If Companies House, and their APIs, cannot handle suitable quoting schemes then they should fix them PDQ.
If people download the data and can't handle suitable quoting then they don't deserve to be in whatever business they are in and probably have MUCH more serious problems handling other data. Like personal data.
There seems to be a tendency for companies to "validate" fields and reject the user's input, rather than handle it. It isn't really that hard to handle arbitrary input -- many, many suitable escaping formats exist -- and companies which don't do it probably aren't handling other IT processes correctly either.
Am I missing something?
You don't leave knives or matches lying around in a playground. Although it's not explicitly prohibited by law, you would be liable for the consequences.
Similarly, Companies House should be free to reject anything potentially problematic. FCUK* the companies trying to be "clever".
* French Connection-UK, who pushed the limits in their advertising.
Currently in the UK, venues are being encouraged to put up QR codes relating to Track and Trace. This presumably normalises having codes scattered around the public environment so I expect we already have a few "hostile" QR codes put up by mischief makers.

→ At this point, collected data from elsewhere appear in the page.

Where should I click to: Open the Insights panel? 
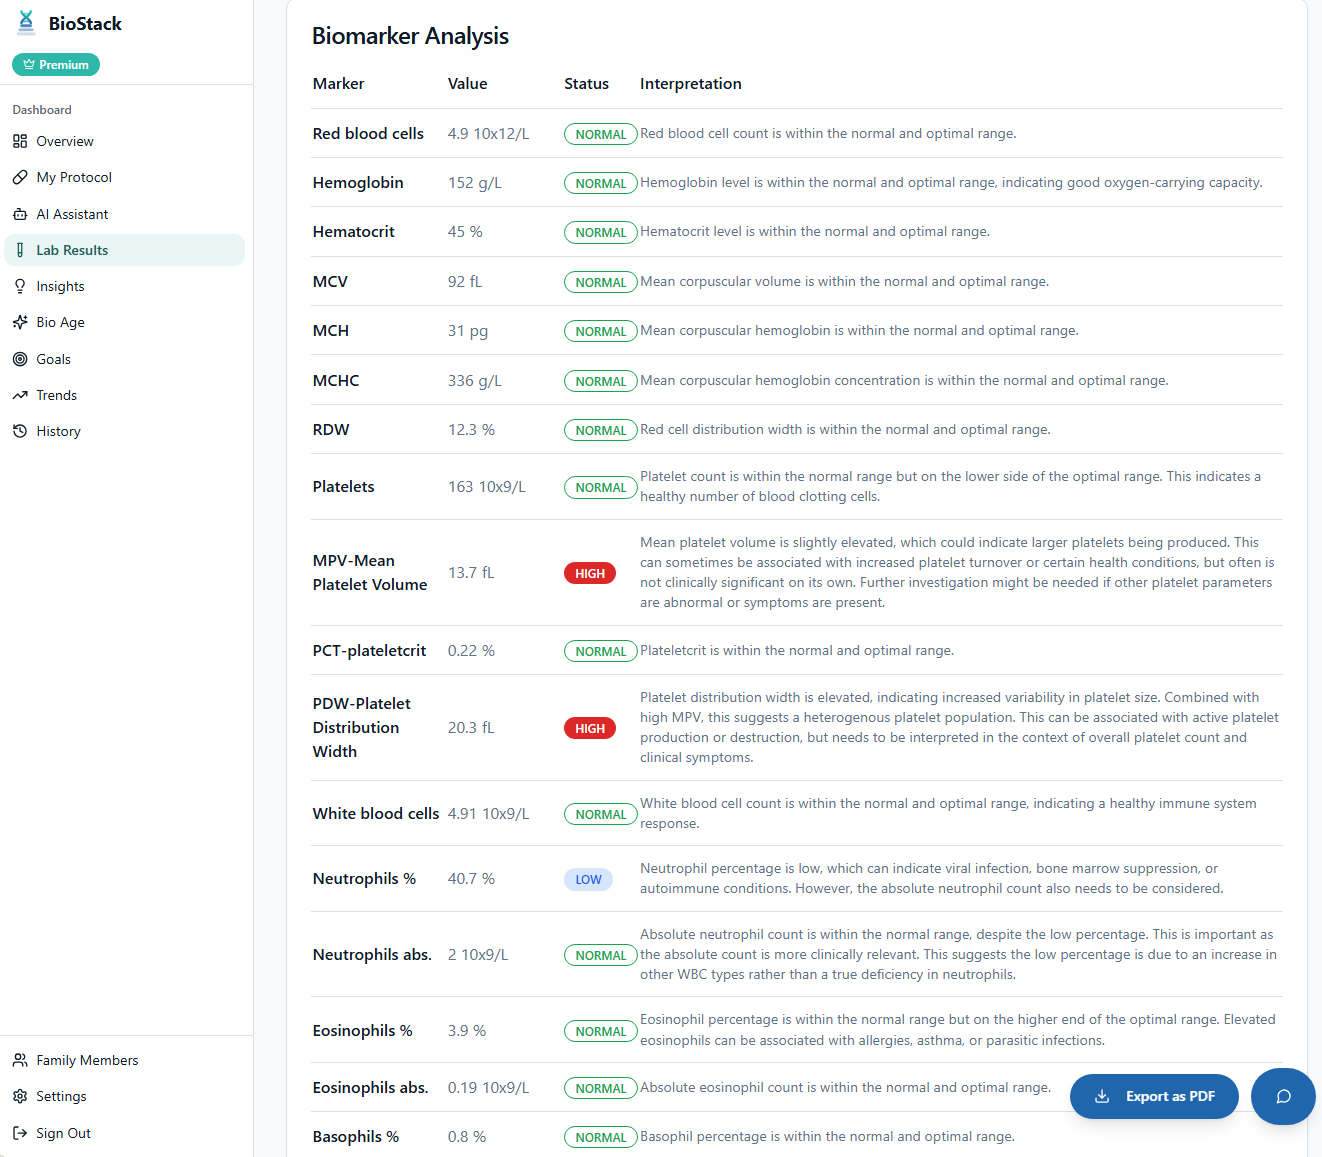(x=61, y=286)
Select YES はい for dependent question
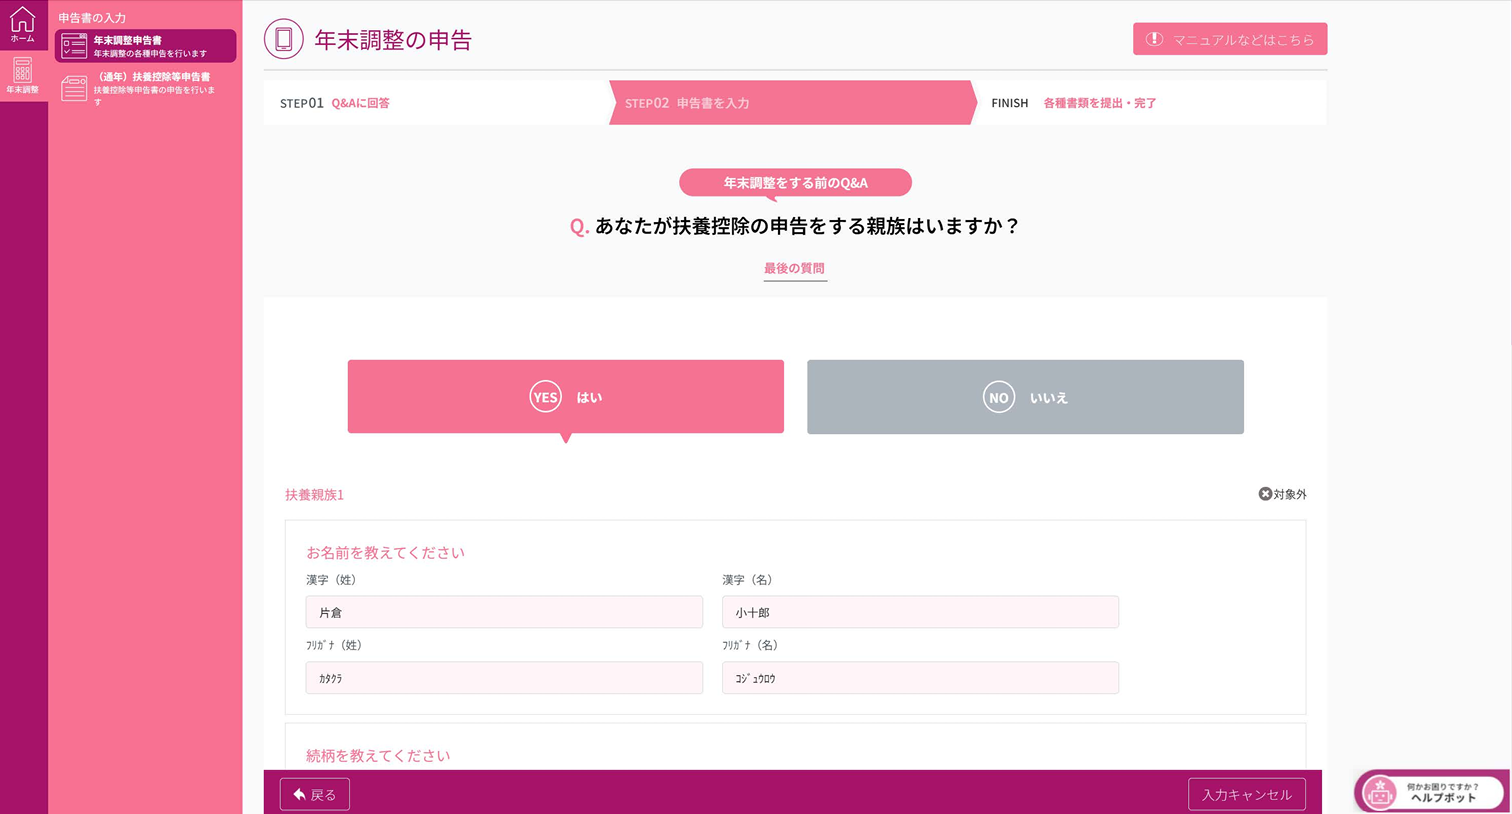 click(565, 396)
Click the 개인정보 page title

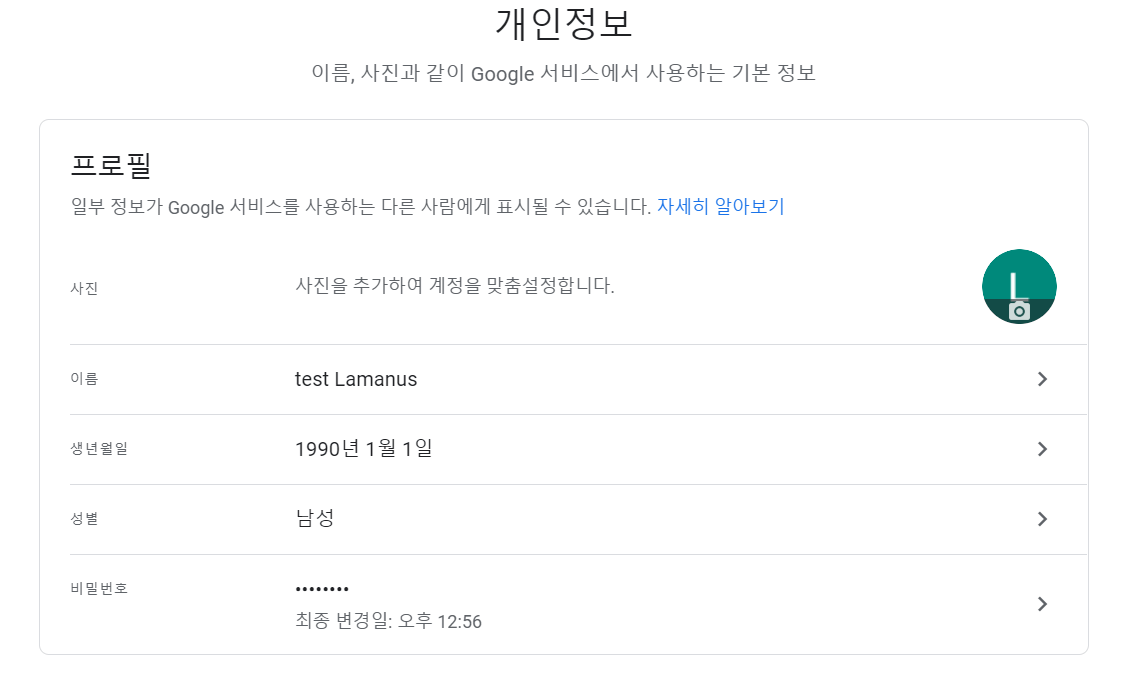pyautogui.click(x=564, y=24)
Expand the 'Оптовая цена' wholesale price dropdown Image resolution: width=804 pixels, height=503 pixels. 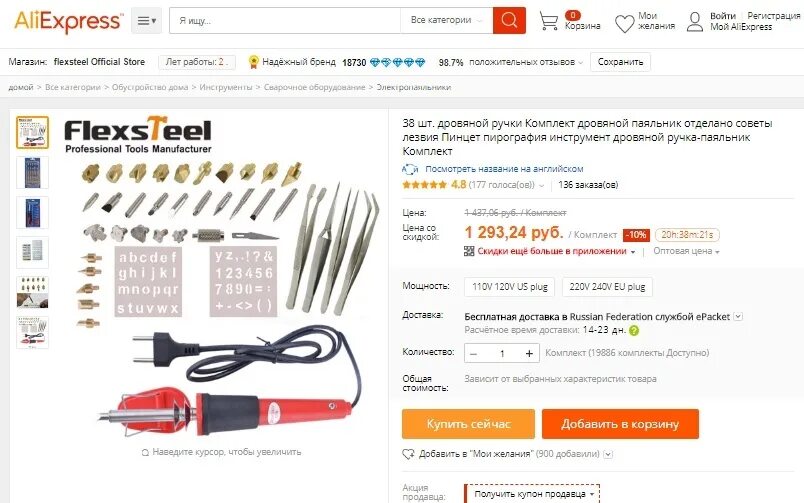(x=686, y=251)
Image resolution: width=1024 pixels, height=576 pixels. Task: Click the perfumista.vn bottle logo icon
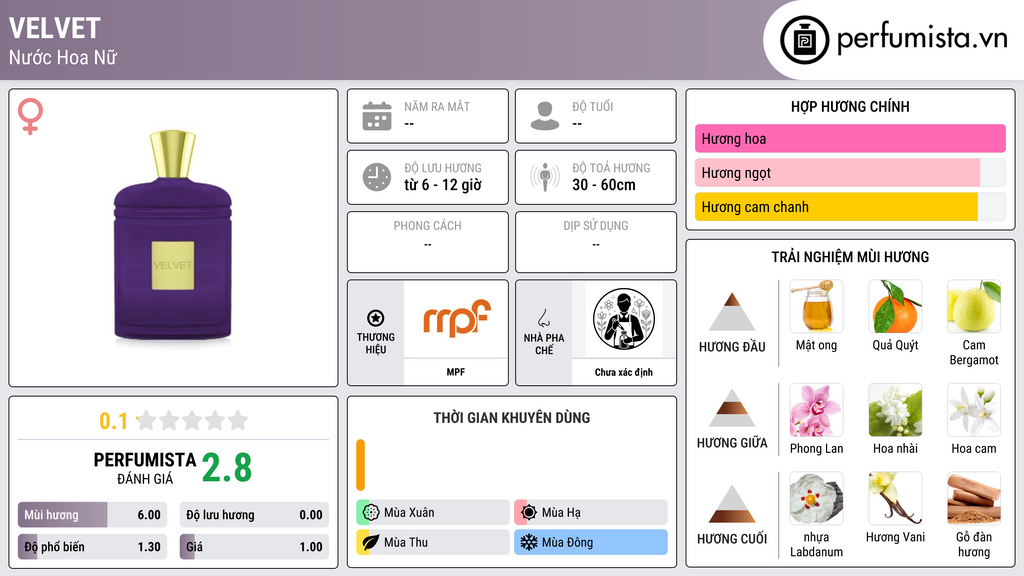tap(804, 40)
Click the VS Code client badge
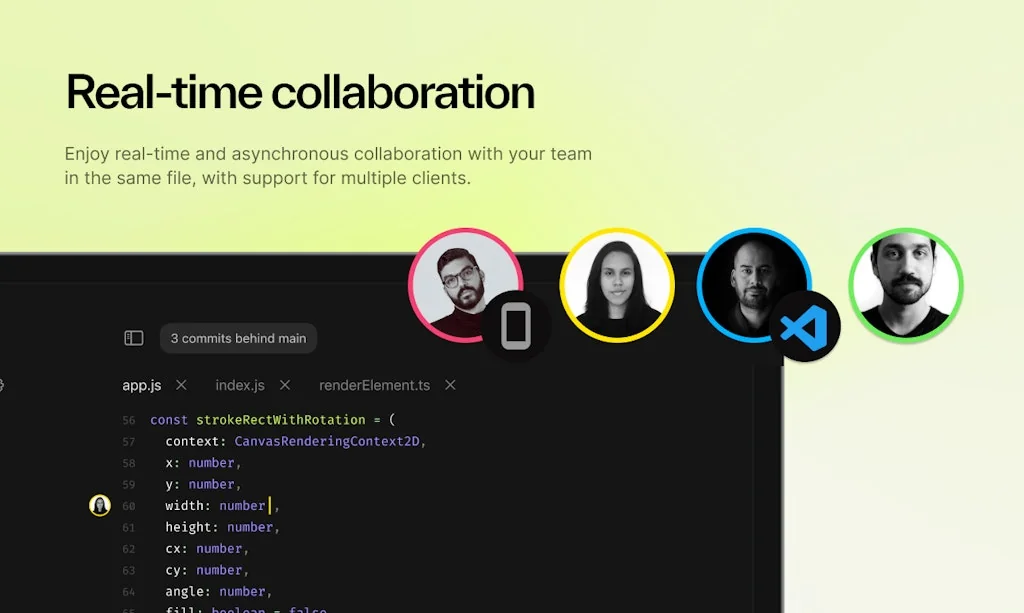 pyautogui.click(x=808, y=325)
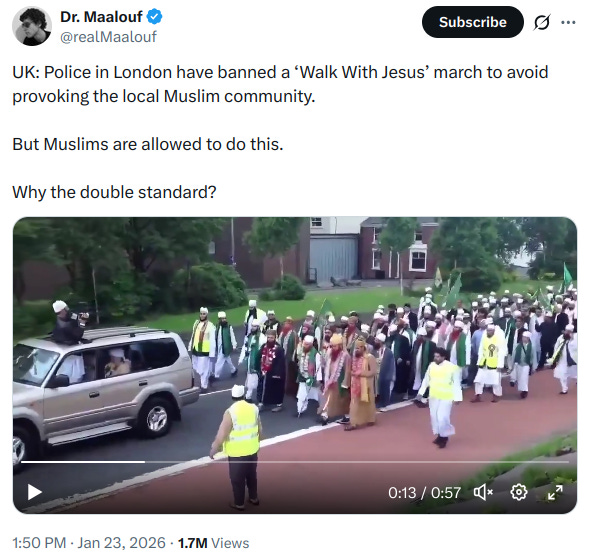Open the three-dot more options menu
Screen dimensions: 594x559
[568, 22]
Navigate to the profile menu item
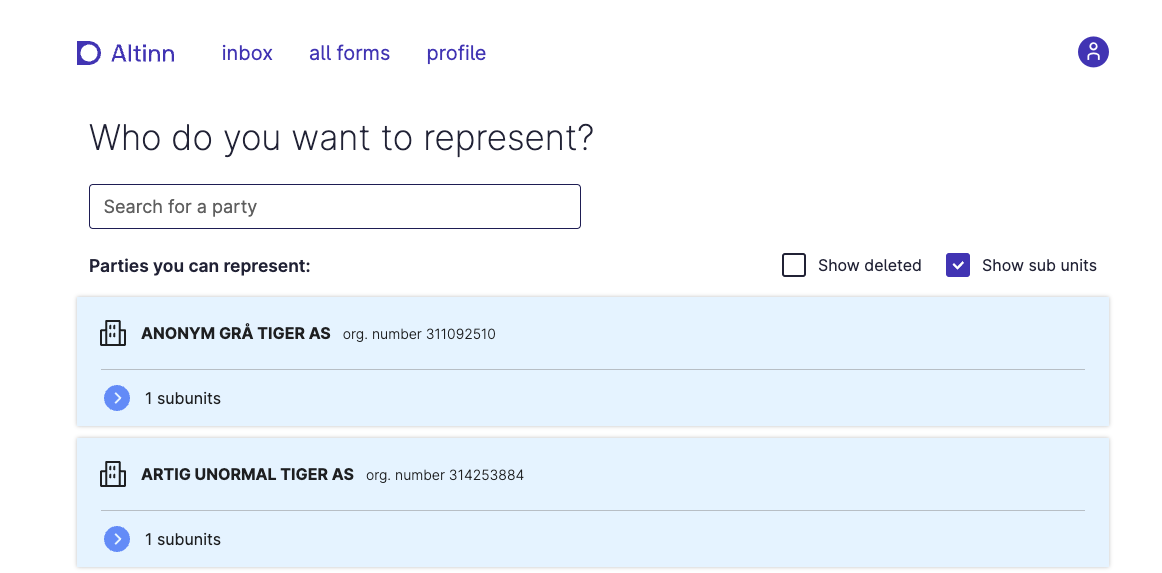This screenshot has width=1162, height=573. click(x=456, y=53)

Still waiting for the Banksy take on this though.
There was a bloke in the US that thought that using NULL and VOID as his and his missus license plates would skim him out of any traffic violations forever.
Turns out that EVERY traffic violation automatically registered to vehicles such as Ambulances and Police Cruisers that were then declared as NULL or VOID by humans were then addressed TO HIM.
He ended up with over $34,000.00 worth of traffic violations in less than one month or something to that effect.
Nice plot twist there!
https://www.wired.com/story/null-license-plate-landed-one-hacker-ticket-hell/
ISTR that there was some issue with Police Officers reporting Polish drivers for offences and putting what the Polish is for "Driving Licence" on the report as the drivers name.
Ah here we go, it was Irish police huntung the serial offender Mr Prawo Jazdy of many and multiple unique addresses.
Prawo Jazdy, notorious in Ireland for speeding and illegal parking has been caught.